Hanging out with the college crowd at the café
Published 1:00 pm Saturday, June 12, 2010
A fine rainy day in Minnesota, and of course we should be discussing regulation of banking and the credit-default-swap market, but something in me wants to walk under a big black umbrella to the café for a skinny latte and eavesdrop on the college crowd, who, despite the lousy job market, seem as ebullient as ever. I live near an art school where you can learn conceptual sculpture and also near a community college where you can major in auto body repair, so the café draws all types. School’s out in a few days and the cool winds of freedom are blowing. Just the other day I heard a cool young man talk about maybe heading out to California, maybe L.A., maybe San Francisco, he wasn’t sure. His buddy said, “How you getting there?” and Mr. Cool said, “Hitchhike.”
I was thrilled. That’s how we used to talk back in the day, back before college kids were weighted down with a ton of debt. We talked about sticking out our thumbs and escaping from our stolid lives into a beautiful new swashbuckling life, probably out West, out where people do that sort of thing. I haven’t seen a hitchhiker in ages, just the occasional old guy my age with a cardboard sign (“Wounded vet. Homeless. Please help. God bless you. Have a nice day.”). I wanted to turn to Mr. Cool and say, “Do it, kid. Don’t get old, regretting the big adventures you didn’t take.” But I didn’t want to scare him.

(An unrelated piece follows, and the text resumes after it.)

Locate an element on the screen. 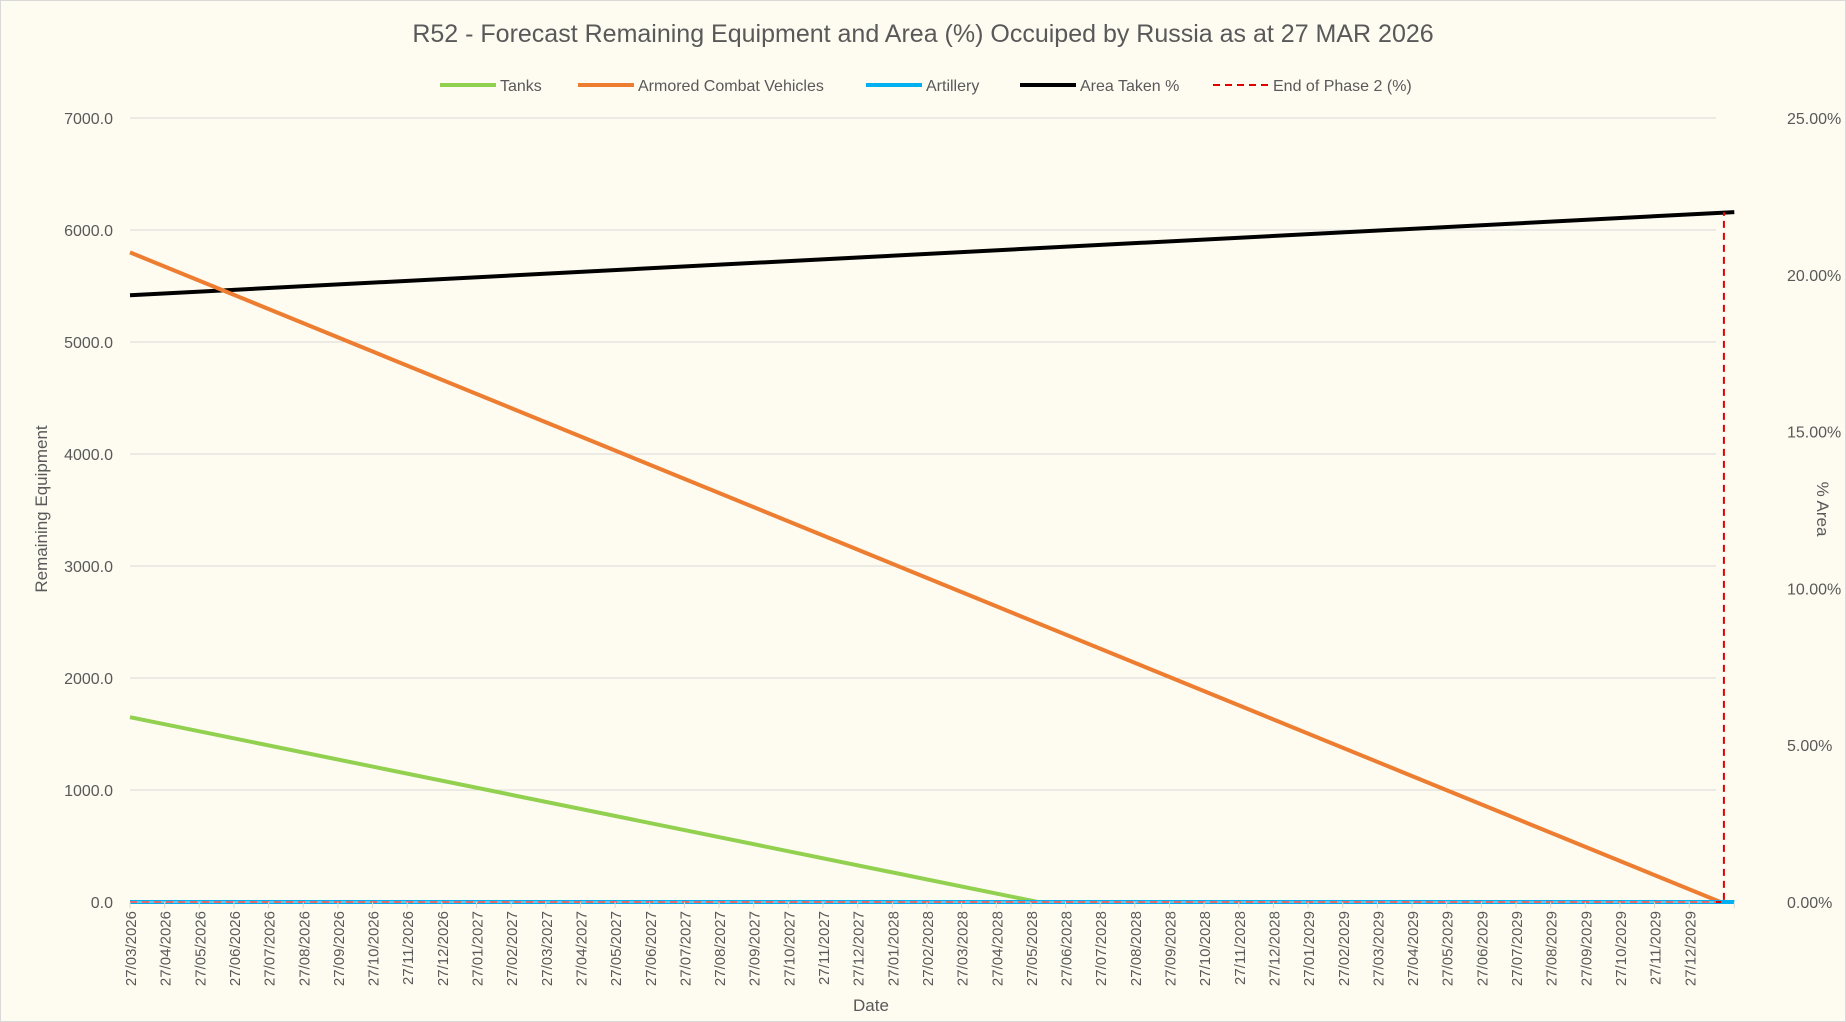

I was at the cafe last night and caught a conversation between two girls about whether one of them had dated a particular boy or was just hanging out with him, an interesting piece of semantics. Texting the boy on a cell phone was what distinguished hang-out from date: She had flashed him a friendly “What’s up?” and he being nearby met her for a dish of ice cream, and they migrated to a party at his friend’s house and thence to his grandma’s, where he is currently living (and driving Grandma’s BMW), his parents having cut him loose financially since he quit school to become a writer. There was audible eye-rolling on the word “writer.” She didn’t want to date him because he was too screwed up, so it was only a hang-out situation. I wanted to know more about the BMW guy who lived with Grandma — think of it! Unconditional love plus a luxury automobile with a perpetual full tank of gas — but the girls drifted away and left me sitting alone, staring into my latte.
I live in F. Scott Fitzgerald’s old neighborhood, and it seems to me that Dexter Green in “Winter Dreams” would’ve lost interest in the wealthy Judy Jones if there had been cell phones in 1922 and he could’ve texted her and hung out with her instead of worshipping her from a distance and making her a symbol of all that is Noble and Beautiful. Hanging out would’ve shown Dexter what a nobody she was and saved him the trouble of disillusionment.

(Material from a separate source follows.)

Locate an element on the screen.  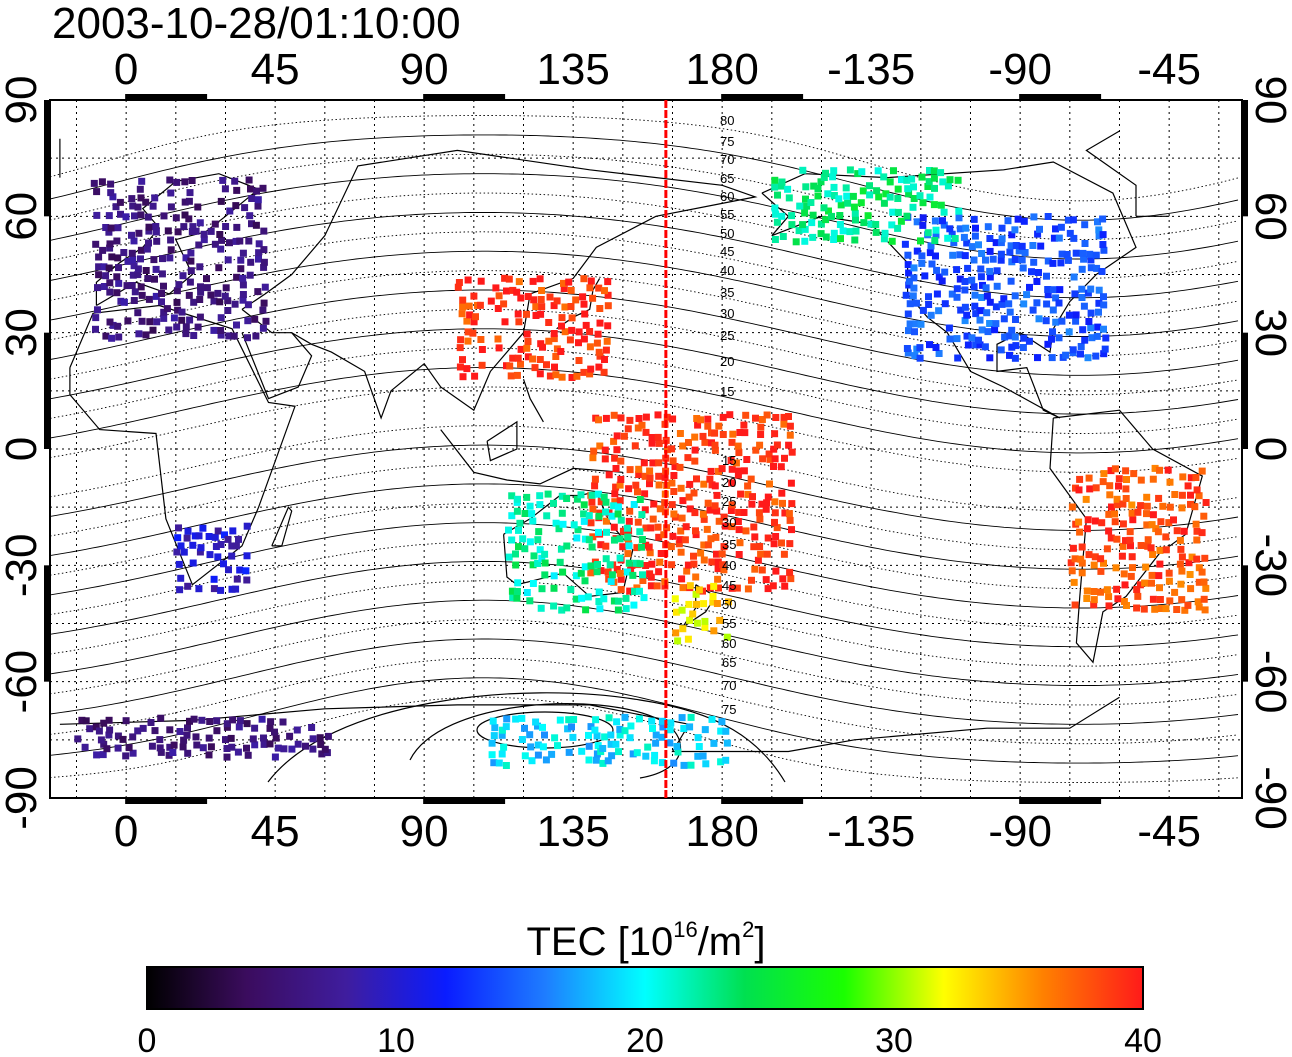
x-tick-label-bottom: 90 is located at coordinates (424, 832).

Or Holden Caulfield. A cell phone would’ve made “The Catcher in the Rye” a denser and funnier book, Holden roaming around, flashing messages to Sally Woodruff and Jane Gallagher and Phoebe and Sunny, instead of brooding about who is and who is not a phony.

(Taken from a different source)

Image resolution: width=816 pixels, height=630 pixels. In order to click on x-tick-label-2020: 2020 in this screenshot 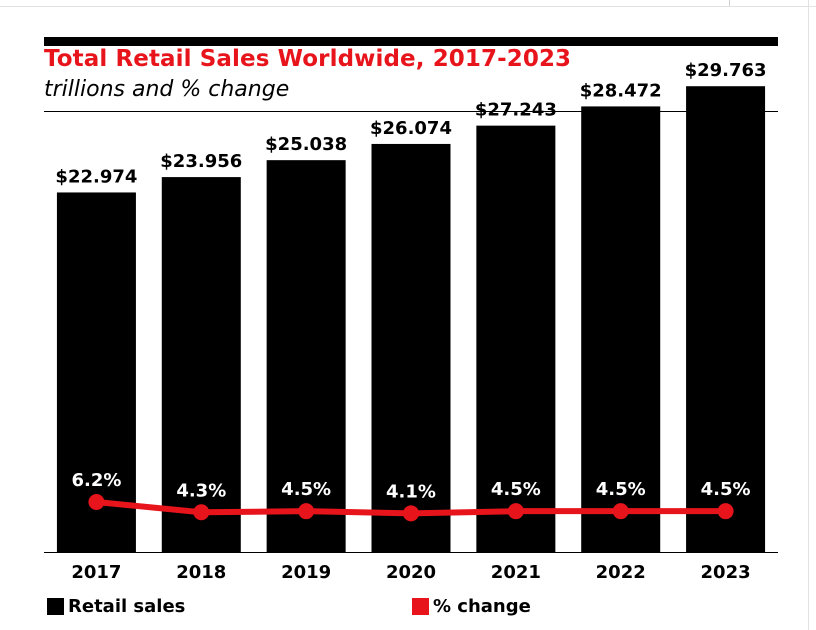, I will do `click(411, 572)`. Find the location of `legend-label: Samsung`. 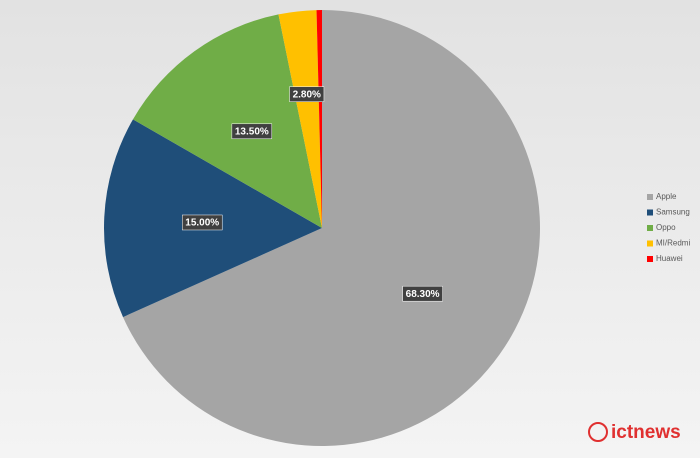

Meanwhile, the bankers are scheming to gouge higher interest rates out of the young and naive, while speculating in high-risk realms, while avoiding regulation but counting on the feds to rescue them in time of trouble. This acrobatic act requires the extensive use of lawyers and wizards, which means long meetings and 12-hour workdays and plenty of homework, all in hopes of early retirement at 55 with enough cash to go traveling on and transform yourself from stolid drudge into a beautiful adventurer. But 55 is a little late for transformation. And having money gets in the way of it. Sorry. All you can do is hang out on the periphery of transformation, as I do. The young are swarming like fireflies, flashing messages like mad, and personally I am rooting for the BMW boy who is screwed up (always an asset for a writer) and wants to maybe write a novel about a dropout like himself, which could be a huge best-seller and earn him enough to be able to afford a reclusive life in New Hampshire, and those two girls will be telling people for the next 50 years how they used to date him. You just wait and see.
Garrison Keillor is the author of “77 Love Sonnets,” published by Common Good Books.